This time, plastic sheets covered all the lockers inside the visiting clubhouse at Nationals Park, the drunken dancing and cigar smoke early Friday morning such a drastic change from how quiet the low-energy Cubs felt in late June.    

Quintana already helped save a team that appeared to be close to imploding when Theo Epstein’s front office made that blockbuster trade with the White Sox during the All-Star break.

Quintana delivered again in the National League Division Series, allowing only one unearned run in a Game 3 where Max Scherzer would take a no-hitter into the seventh inning and the Cubs would somehow scrape together a 2-1 win.  

Quintana got two outs in the all-hands-on-deck Game 5, throwing 12 pitches before All-Star closer Wade Davis took over in the seventh inning and understood no one else would be warming up behind him in the bullpen.  

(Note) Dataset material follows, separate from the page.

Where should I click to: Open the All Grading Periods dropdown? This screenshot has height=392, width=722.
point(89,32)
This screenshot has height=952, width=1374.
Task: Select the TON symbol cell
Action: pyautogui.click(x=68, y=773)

Quintana is too humble and respectful to demand that the Cubs give him the ball in Game 1 opposite Clayton Kershaw on Saturday night at Dodger Stadium, but the lefty knows how he feels about the NL Championship Series.

“I’m ready to go, man,” Quintana said after a heart-pounding 9-8 win that began Thursday night and ended Friday morning in Washington. “Why not? Let’s go. Keep going.”

The Cubs started rolling when Quintana joined a 43-45 team on July 14 in Baltimore, watching him dominate the Orioles two days later (seven scoreless innings, 12 strikeouts, zero walks) and closing a 5.5-game deficit on the Brewers within the week. The Cubs would spend every day in first place in August and September while Quintana (7-3, 3.74 ERA in 14 starts) gave the team a sense of consistency and enjoyed his first real exposure to a pennant race.  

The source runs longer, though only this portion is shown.